=== Excerpt ===
────────────────

Dow runs aground on Greece
The blue chips see a 91-point rally in the morning fall apart. Facebook expands the shares in its IPO by 25%, but Apple falls 1.3%. JC Penney and Abercrombie & Fitch shares are slammed. Crude falls under $93. Gold is near bear-market territory.
Updated: 7:30 p.m. ETAn early rally in U.S. stocks faded today as worries about Europe and weakness in big tech shares offset a better-than-expected report on housing starts.
The Dow Jones industrials ($INDU) fell for the 10th time in 11 days, giving up an early gain of 91 points. The sell-off was prompted by concerns that some Greek banks may not be able to get the cash necessary to let depositors withdraw their money. Actually, they had to switch to getting the cash from the Bank of Greece.
The Greek bank report pushed the dollar to its highest level against the euro since early January. A rising dollar tends to push stock prices lower because of worries that U.S. goods and services will become too expensive. Also moving lower today were crude oil (-CL) and gold (-GC). The metal has fallen nearly 20% since last summer.
Meanwhile, minutes of the Federal Reserve's April 24-25 meeting suggested Fed officials are worried that a U.S. fiscal crisis is developing that could hit the economy later this summer or fall. But, as it has signaled for several months, the Fed has no plans yet to provide new support for the economy.
The Dow fell 33 points to 12,599. The Standard & Poor's 500 Index ($INX) was off 6 points to 1,325; it had been up as many as 11 points. The Nasdaq Composite Index ($COMPX) fell 20 points to 2,874 after rising 20 points in the morning.
The Nasdaq-100 Index ($NDX), heavily influenced by Apple (AAPL), dropped 19 points to 2,562. Apple was off $7.09 to $546.08, despite reports that its new iPhone, due in the fall, will have a larger, 4-inch screen. That cost the index about six points.
Apple has fallen 14.2% since hitting a closing high of $636.23 on April 9.
Also lower with Apple: Microsoft (MSFT), down 31 cents to $29.90; Qualcomm (QCOM), down $2.33 to $59.11; Intel (INTC), down 38 cents to $26.50, and Oracle (ORCL), down 34 cents to $26.72. (Microsoft publishes MSN Money.)
The Dow is down 5.1% since hitting a four-year high on May 1. The S&P 500 is down 6.6% since peaking on April 2, with the Nasdaq off 7.9% since its 2012 peak on March 26.
After hours, shares of Limited Brands (LTD) were off nearly 3.5% to $46.30. Earnings of 41 cents a share were in line with Street estimates, as was revenue of $2.915 billion. The shares had closed at $47.96, down 9 cents in regular trading.
Ahead on Thursday
Thursday brings, of course, the pricing for Facebook's initial public offering. That will come after the close. In addition, the day brings earnings from retailers Wal-Mart Stores (WMT) and Gap (GPS) and software makers Intuit (INTU) and Autodesk (ADSK).

────────────────

=== Information shown ===
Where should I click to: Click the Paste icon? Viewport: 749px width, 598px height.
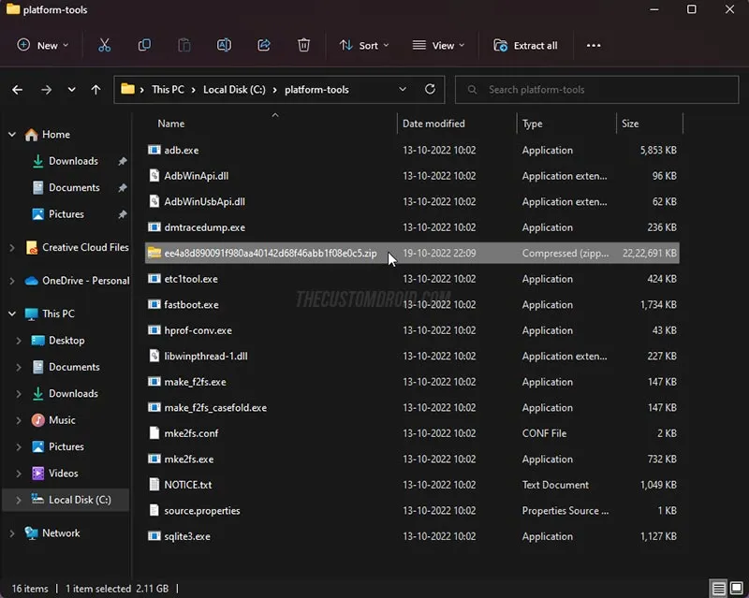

────────────────

Answer these from the market report:
1. How large was the Dow's early gain before the sell-off?
2. What was Apple's closing high on April 9?
3. Which two software makers report earnings on Thursday?

=== Answer to the task ===
1. 91 points
2. $636.23
3. Intuit (INTU) and Autodesk (ADSK)